EV CYBERATTACKS ARE RARE … SO FAR
In good news, though, cyberattacks on electric vehicles or charging stations have been rare. Last February, after Russia invaded Ukraine, EV chargers along a Russian highway were shut down and their screens displayed pro-Ukraine slogans. And in April of last year, public EV chargers on the Isle of Wight were hit by cyberattacks that displayed pornography on their screens.
Another notable hack occurred in 2019 when a 19-year-old security researcher gained access to the digital car keys of more than 25 Tesla EVs scattered across the globe. From a remote location, the hacker ran programs that disabled the vehicles' security mode, unlocked their doors and opened their windows.
Fortunately, this Whitehat hacker only exposed a hole in Tesla's cybersecurity and didn't use the access he gained to steal the personal information of owners or take over control of their cars. The hack, though, does show that EVs are vulnerable to cyberattacks.
WHAT CAN YOU DO TO PROTECT YOUR ELECTRIC VEHICLE?
But while the attacks are rare now, that doesn’t mean they’ll always be. So what can you do to protect your electric vehicle from cyberattacks?
DISABLE ANY WIRELESS SERVICES THAT YOU DON'T USE
Your electric vehicle probably comes with such services as wifi, satellite radio, and Bluetooth technology. These can be useful tools, allowing you to make hands-free phone calls or giving your passengers the chance to watch movies or YouTube videos.
But these wireless services are also tempting weak points for cybercriminals to attack. This doesn't mean that you should shut off your car's wifi network. But you should research the wireless services your vehicle offers. If there are any you don't use, see if you can disable them. That will cut off at least one entry point for cybercriminals.
BE CAREFUL WHEN INSTALLING NEW SOFTWARE OR APPS
You can download apps to your EV using its in-vehicle touchscreen. That's fine. But be careful.
You might infect your vehicle with malicious software if you download apps from unknown sources. The scammers behind these apps might use them to steal your personal or financial information or to disable your vehicle.
DON’T IGNORE SOFTWARE UPDATES
If your manufacturer sends a software update to your EV’s touchscreen, don’t ignore it. You’ll typically have the option to install the update immediately or schedule it for later. It’s best to begin installation immediately.
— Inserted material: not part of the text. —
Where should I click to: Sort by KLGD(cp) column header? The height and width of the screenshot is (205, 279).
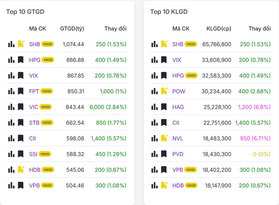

These updates are often designed to block known threats, including viruses and malicious software. It’s important, then, to approve software updates from trusted sources to equip your EV with the latest protection.
WATCH OUT FOR PHISHING EMAILS
Be wary of any email supposedly sent by an EV manufacturer. That email saying that you’ve been moved ahead in line to purchase a new Tesla? It might be from a scammer hoping to trick you into providing your personal information. An email stating that you need to install an upgrade to your EV? It might contain a link that will flood your computer with malware.
Remember, no EV manufacturer will bump you ahead in line. Emails claiming this are scams. And no car manufacturer will ask for your personal or financial information through email. Never provide this information. If you’re worried that a request might be legitimate, call your car dealer or manufacturer and ask.
THE BOTTOM LINE
As electric vehicles continue to evolve, and the computer systems and software powering them become more complex, hackers will gain new opportunities to steal drivers’ information, disrupt public charging stations, and maybe access these cars’ controls.
Fortunately, these cyberattacks aren’t overly common yet. And there are steps you can take to protect yourself, including watching out for phishing emails or texts, updating the software behind your vehicle’s operating systems, and disabling interior wifi services that you don’t use.
And the hope is that auto makers, government bodies, thinktanks, and cybersecurity experts will continue working together to boost the security of EVs as more drivers ditch gas-powered cars and trucks. Because it’s going to take all of us to keep each other safe.